* TEXTE FOURNI
########

En 2020 , 14,3 millions d'euros ont servi au financement de la liaison routière entre Maripasoula et Papaïchton, en Guyane.

En 2021 , 15 millions d'euros ont été redéployés pour financer une partie du soutien exceptionnel de l'État à la collectivité territoriale de Guyane (CTG).

Enfin, le FEI a également servi de source de financement pour des dépenses supplémentaires, apparues en cours de gestion et relevant d'arbitrages interministériels. À ce titre, le ministère a financé en 2020, à partir des crédits ouverts pour le FEI et à titre exceptionnel :

- le déplafonnement du complément national du POSEI 44 ( * ) (pour la diversification agricole) pour 6,3 millions d'euros ;

- le financement de l'aide à la politique de santé en Polynésie française pour 10,1 millions d'euros ;

- le financement des observateurs de l'ONU (UNOPS) 45 ( * ) pour les opérations de révision des listes électorales en Nouvelle-Calédonie (1,4 million d'euros en 2019, 1,1 million d'euros en 2020).

Si la réserve de précaution est une pratique obligatoire aux dérogations très limitées, la pratique de redéploiements quasi systématiques à compter de 2019 pour financer des opérations d'investissement ne relevant pas du FEI ou des dépenses supplémentaires apparues en gestion interroge . En effet, le FEI ne peut être considéré comme une variable d'ajustement lors des arbitrages ministériels.

En raison de ces redéploiements et de la réserve de précaution, les crédits réellement disponibles pour le FEI se sont élevés, entre 2019 et 2021, à respectivement 78 %, 52 % et 82 % des crédits ouverts en AE.

Utilisation des crédits FEI ouverts en LFI depuis 2019

(en euros)

Source : DGOM

Part des crédits, en AE, programmés, gelés, redéployés et annulés
entre 2019 et 2021

Source : Commission des finances à partir des données DGOM

Cette pratique, qui minore les crédits alloués au FEI, devrait donc cesser et les rapporteurs spéciaux préconisent fermement une sanctuarisation des crédits du FEI.

Dans ce contexte, il apparait important, pour les rapporteurs spéciaux, de figer l'enveloppe dédiée au FEI et de ne pas l'utiliser pour financer les aléas de gestion ou projets non financés par ailleurs.

Recommandation n° 10 : Sanctuariser les crédits alloués au FEI lors de la LFI et mettre fin aux redéploiements récurrents en cours de gestion.

########

* DONNÉES SOURCES
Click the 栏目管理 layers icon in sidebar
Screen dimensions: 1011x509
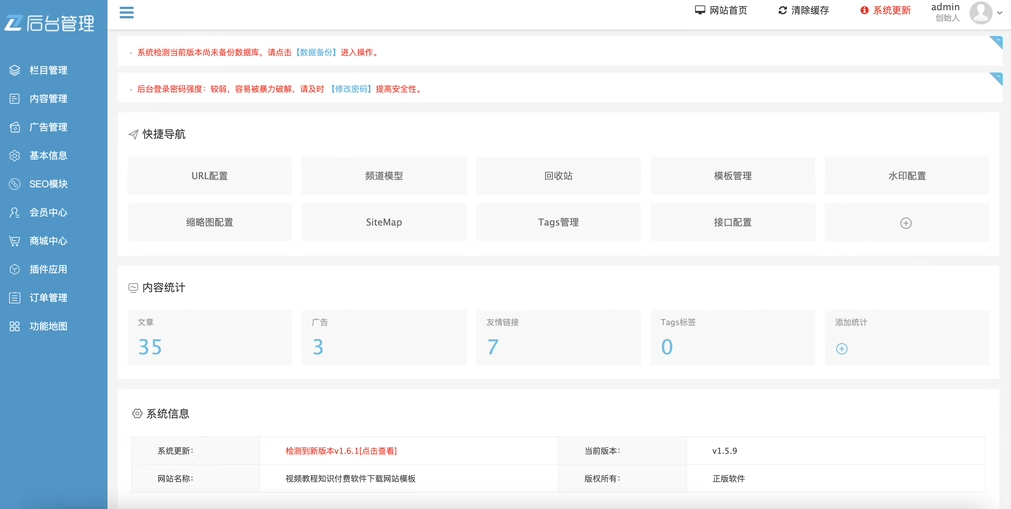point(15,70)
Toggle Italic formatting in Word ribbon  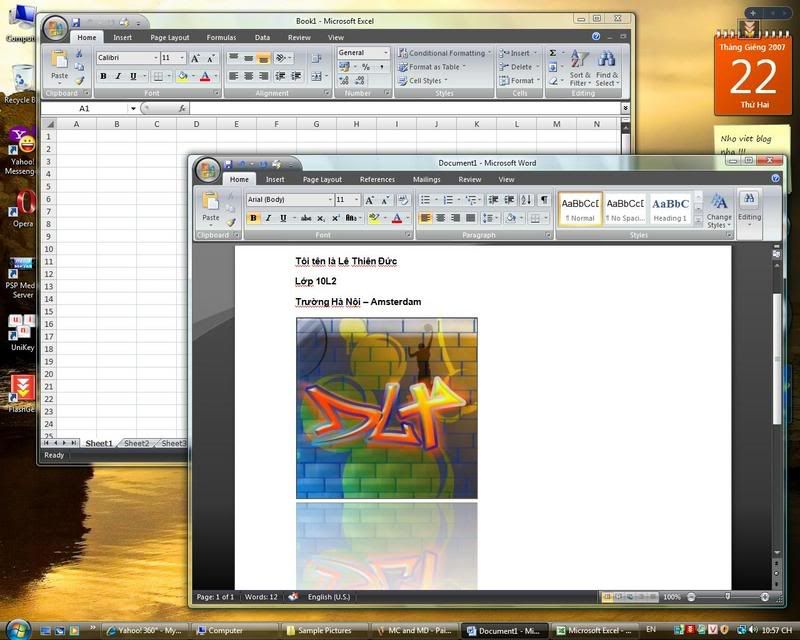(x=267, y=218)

########

* CONSIGNE DONNÉE
Mettez à jour l'extrait du texte sur le FEI qui s'ouvre sur les mots contenant « Si la réserve » et se clôt sur « ouverts en AE. », puis reproduisez-le en substituant « mise en réserve » à « réserve de précaution ». Le listing n'a aucun rôle à jouer ici.

* RÉPONSE À LA CONSIGNE
Si la mise en réserve est une pratique obligatoire aux dérogations très limitées, la pratique de redéploiements quasi systématiques à compter de 2019 pour financer des opérations d'investissement ne relevant pas du FEI ou des dépenses supplémentaires apparues en gestion interroge . En effet, le FEI ne peut être considéré comme une variable d'ajustement lors des arbitrages ministériels.

En raison de ces redéploiements et de la mise en réserve, les crédits réellement disponibles pour le FEI se sont élevés, entre 2019 et 2021, à respectivement 78 %, 52 % et 82 % des crédits ouverts en AE.